How did you get interested in teaching a world language? What excites you about teaching a world language?
The ability to communicate and understand another person’s language is such a gift. It opens your world and your possibilities. It is exciting to see students gain comprehension– to be able to read a whole page or even a whole book in Spanish! It is also exciting to students communicate and connect with people.
Additionally, language classes are particularly exciting because they depend on dynamic interaction in the language. I love teaching Spanish because any topic is possible – we get to use the language to acquire the language and to learn about fascinating topics!
Furthermore, teaching language at the high school level is particularly thrilling because we have students who can continue their language-learning journey throughout high school, college and beyond. Plus, we have so much fun!
Why do you think it’s valuable for students to learn different languages other than their primary language?
The ability to understand and communicate in more than one language is life-changing— ask anyone who speaks more than one language, and they will agree. It changes the way you think and experience the world. It allows you to communicate and understand other people and in turn allows them to understand you.
In addition to all the proven cognitive advantages that learning another language offers (and there are many), the human aspect is undeniable. And because language is inextricably linked to identity, it can facilitate cultural understanding and exchange. Furthermore, languages open doors, doors that you might not even know are there to opened.
What has been your proudest professional accomplishment at Flintridge Sacred Heart?
While at Flintridge Sacred Heart, I’ve had some wonderful experiences and have been proud of my students’ many accomplishments and our accomplishments as a world language department. I’ve seen my students gain confidence in their Spanish language abilities, and I’ve seen them all pass the AP Spanish Language and Culture exam. I’ve received emails and visits from former students who are now pursuing Spanish in college and some who have graduated and are becoming Spanish teachers. I’ve had students tell me that for the first time they’ve finally been able to have a conversation with their Spanish-speaking grandmother in Spanish and share with me how their grandma cried because they were finally able to understand either other.
In 2015 I was selected by the National Endowment for the Humanities as one of only 16 educators from across the country to be a NEH Summer Scholar in Madrid, which was an amazing experience.
Most recently, I’m most proud of the pedagogical shift to comprehensible input teaching that we’ve made as a department, particularly this past year, as we have prioritized language acquisition and cultural competencies to a new level as we strive to facilitate language learning for everyone.

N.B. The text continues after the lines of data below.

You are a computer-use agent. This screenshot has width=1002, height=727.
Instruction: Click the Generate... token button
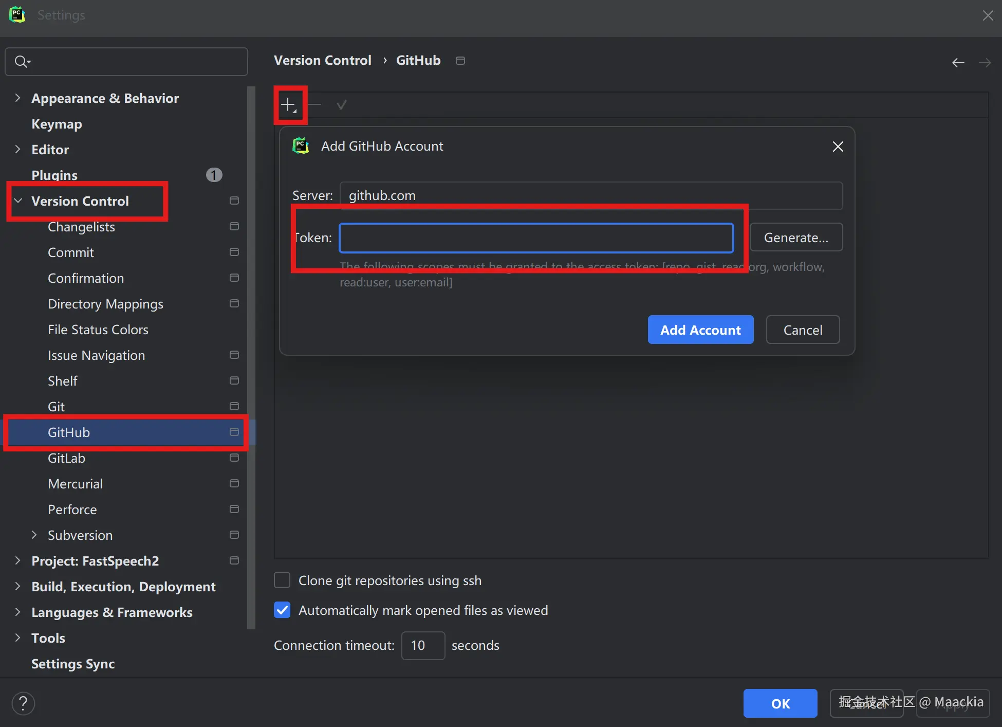click(x=795, y=238)
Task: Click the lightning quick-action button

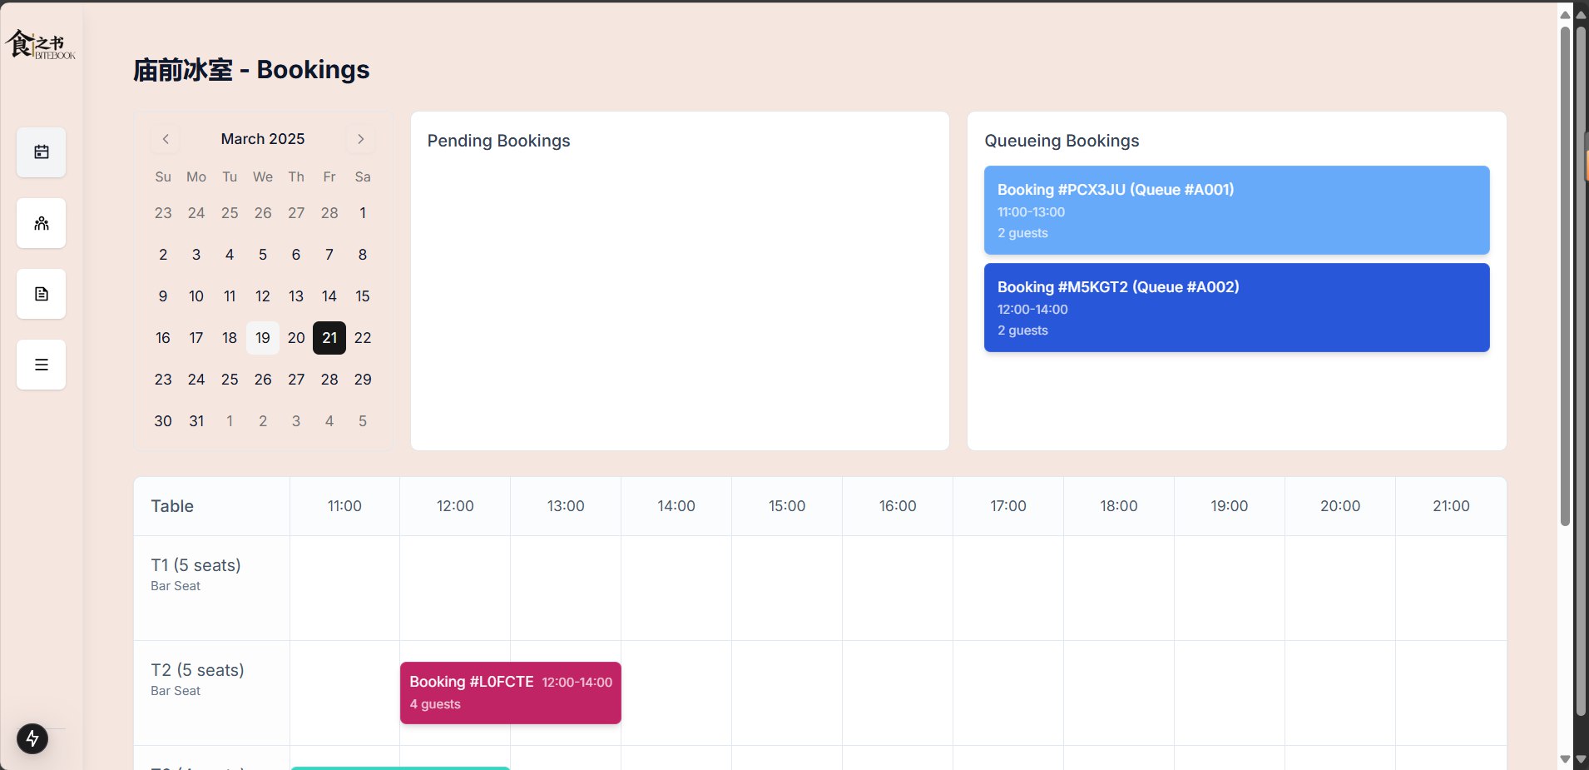Action: (x=32, y=738)
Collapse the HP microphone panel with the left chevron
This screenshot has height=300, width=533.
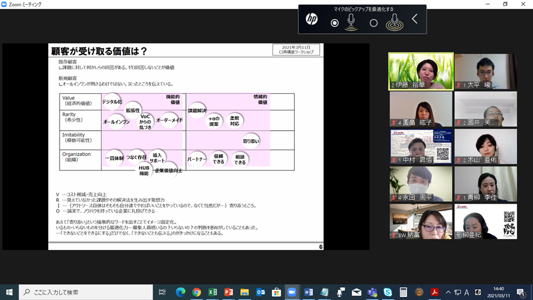point(414,19)
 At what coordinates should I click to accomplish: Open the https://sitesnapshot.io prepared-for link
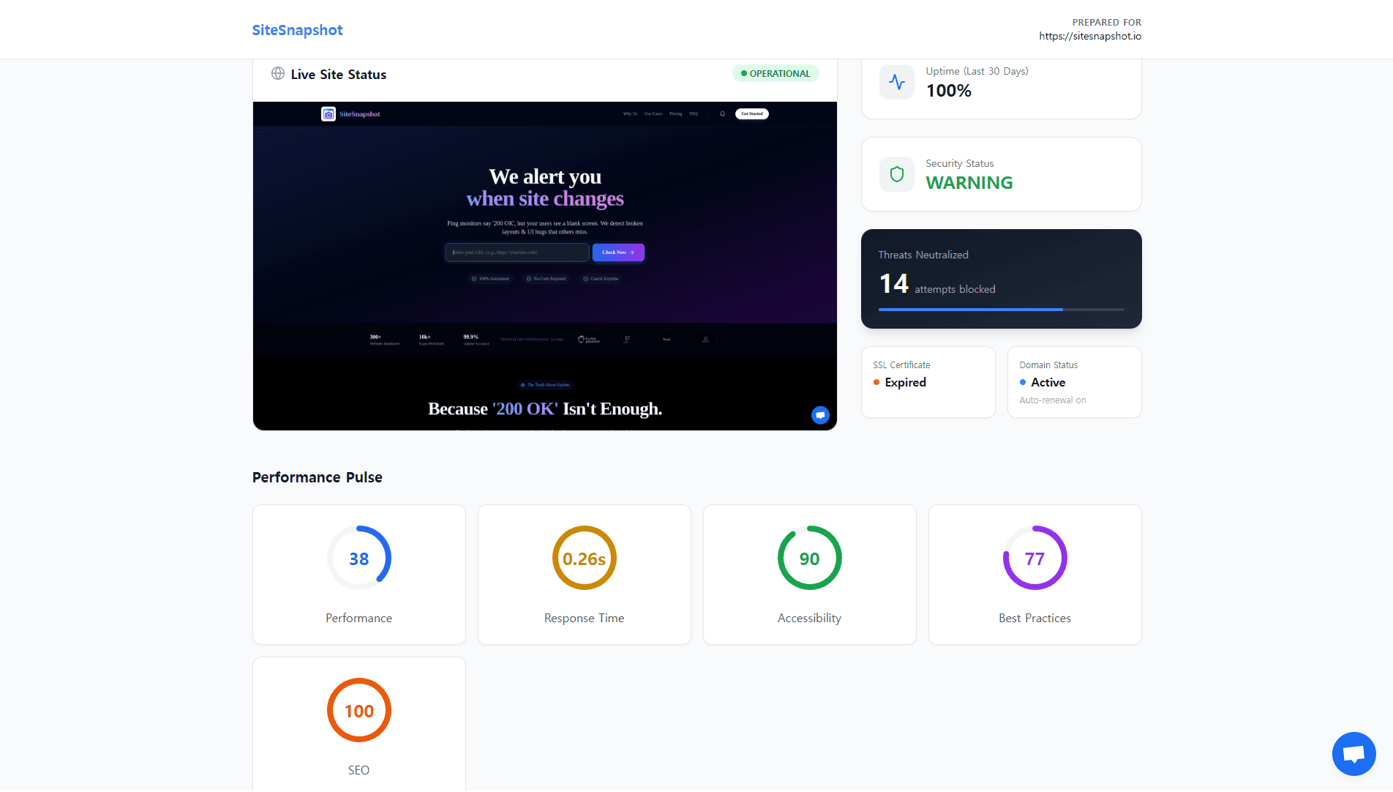pyautogui.click(x=1089, y=36)
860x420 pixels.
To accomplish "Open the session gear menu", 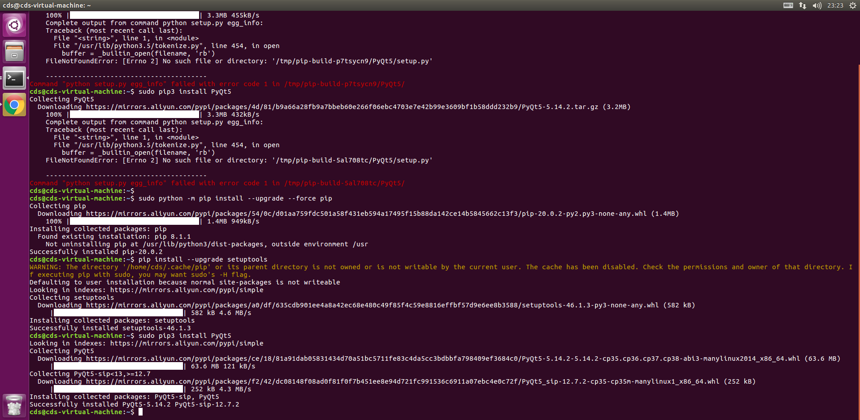I will [x=853, y=5].
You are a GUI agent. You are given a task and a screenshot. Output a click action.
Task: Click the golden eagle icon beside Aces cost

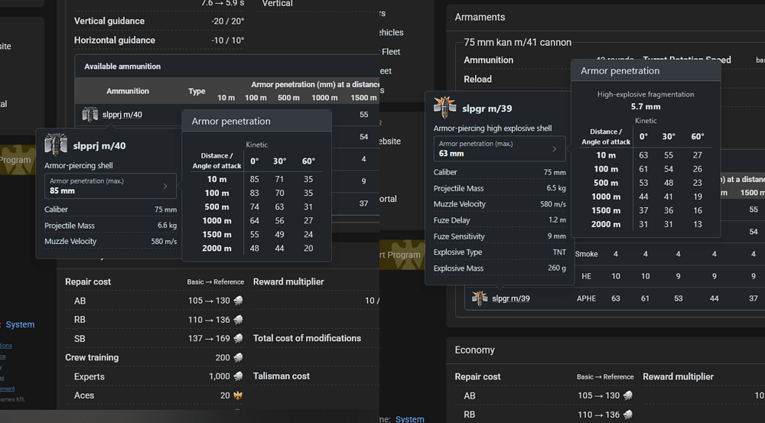pyautogui.click(x=238, y=395)
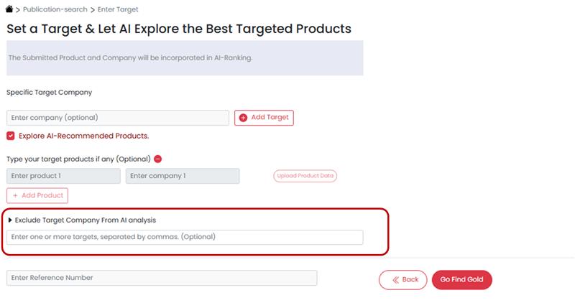Click the plus icon on Add Target
Screen dimensions: 575x308
click(243, 118)
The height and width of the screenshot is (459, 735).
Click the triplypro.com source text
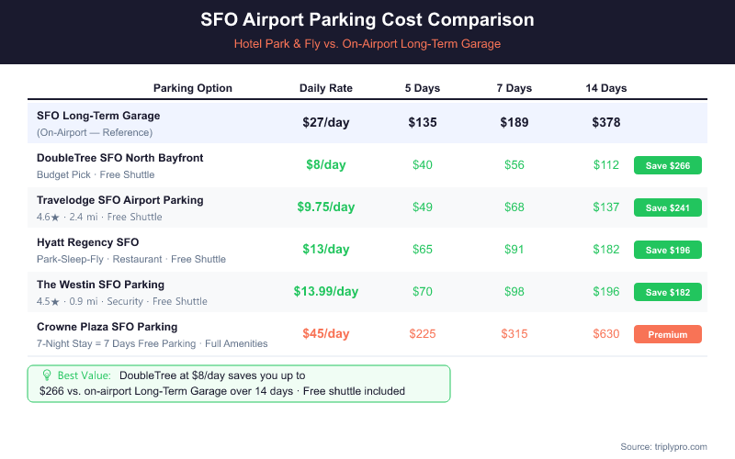[663, 446]
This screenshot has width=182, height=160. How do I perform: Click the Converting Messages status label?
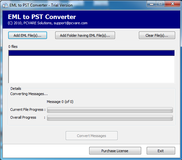pos(29,94)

This has been a monumental paradigm shift, and I couldn’t be more proud of our commitment to Second Language Acquisition research and pedagogy. It’s exciting to see such high levels of enthusiasm and proficiency in our classes.
In June 2018 I shared my work on mission-based curriculum design for the language acquisition classroom at the American Association of Teachers of Spanish and Portuguese conference in Salamanca, Spain.
How do you integrate technology in the classroom?
Technology in the world language classroom is a way to bring the world into the classroom, to bring various Spanish-speaking cultures, both local and global, to our students. It is exciting for my AP Spanish students to learn about students at a university in Peru, who created a billboard that converts humidity into potable water, and access the website, watch their process and learn from them. Or the ability to share with my students the emotion of someone’s first phone call with a parent in Puerto Rico after waiting days after Hurricane María had devastated the island.
We use technology to connect to the world around us, to learn from others, and to express ourselves. We use technology to witness the words and emotion of the Mothers of the Plaza de Mayo in Argentina in 1977 as they begged the world to help them find their sons and daughters who had been disappeared by the Argentine government. We use technology to hear and watch the latest song and music video from our favorite Spanish-language rapper or to add our ideas to a trending hashtag in Spanish. We use technology to provide more language input for our students and to help them understand and connect themselves to the world.